The fact that ME/CFS is a mystery doesn’t daunt the leader of the NIH’s big intramural study on ME/CFS at all. Just a couple of years ago Avindra Nath and his compatriots cracked a mysterious neurodegenerative disease in East Africa that researchers had reached a dead end on. Nath recently reported that he’s using that East African work to inform his work on ME/CFS.
Can Nath duplicate his feat? Just days before he speaks at the NIH Conference on ME/CFS, check out why Nath believes that mysterious East African disease might help him explain ME/CFS in a Simmaron Research Foundation sponsored post
Fibromyalgia is a bogus condition created by Fluoroquinolone antibiotics such as ciprofloxacin. Search.
I believe that fluoroquinolone is a fluoride based drug, fluoride is known to inhibit immunity, neurological etc. I dumped the fluoride years ago after hearing this from my dentist.
So lucky to have logged on and finally found the cause of my long-standing illness! Cipro!
To think all all those researchers missed it.
Me, too, Jeff! Specially as I’ve had FM since around 1963, and Cipro (which I’ve never been exposed to) wasn’t introduced until the late 1980s.
My aunt developed FM in the 1930s, and her mother – born in 1887 – also suffered the symptoms for most of her life. What extraordinary prescience we all had!
My grandmother, who died in 1974, had it under it’s earlier name of fibrositis.
In reading the article I didn’t see any indication that Nath figured Nodding thing out. He is still using the “autoimmune” dogma to boot.

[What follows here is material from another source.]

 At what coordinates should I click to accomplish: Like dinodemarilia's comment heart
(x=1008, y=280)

“There was still the nagging issue of antibody prevalence, though. Only slightly over 50% of the sick children had antibodies to leiomodin-1. If the antibody to leiomodin-1 was causing the disease in these children, what was causing the disease in the others?”
Actually Nath has fulfilled most of the requirements for autoimmunity in that subset of patients. He goes over them in the paper.

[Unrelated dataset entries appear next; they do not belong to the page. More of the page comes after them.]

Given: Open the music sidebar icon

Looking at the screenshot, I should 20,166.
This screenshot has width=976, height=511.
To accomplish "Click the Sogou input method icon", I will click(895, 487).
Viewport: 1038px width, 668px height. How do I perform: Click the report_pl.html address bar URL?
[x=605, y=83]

He believes it’s another combination of antibodies which are having the same effect. That’s one reason this may apply to ME/CFS: different groups of antibodies having the same effect.
Autoimmunity says essentially the body is attacking itself. I have never read any evidence to support this in the many decades. It is no different than the F-word in CFS. It is a thinly veiled attack. Autoimmune is an Orwellian medical terminology just like the vague F word. That “nagging issue” should raise red flags.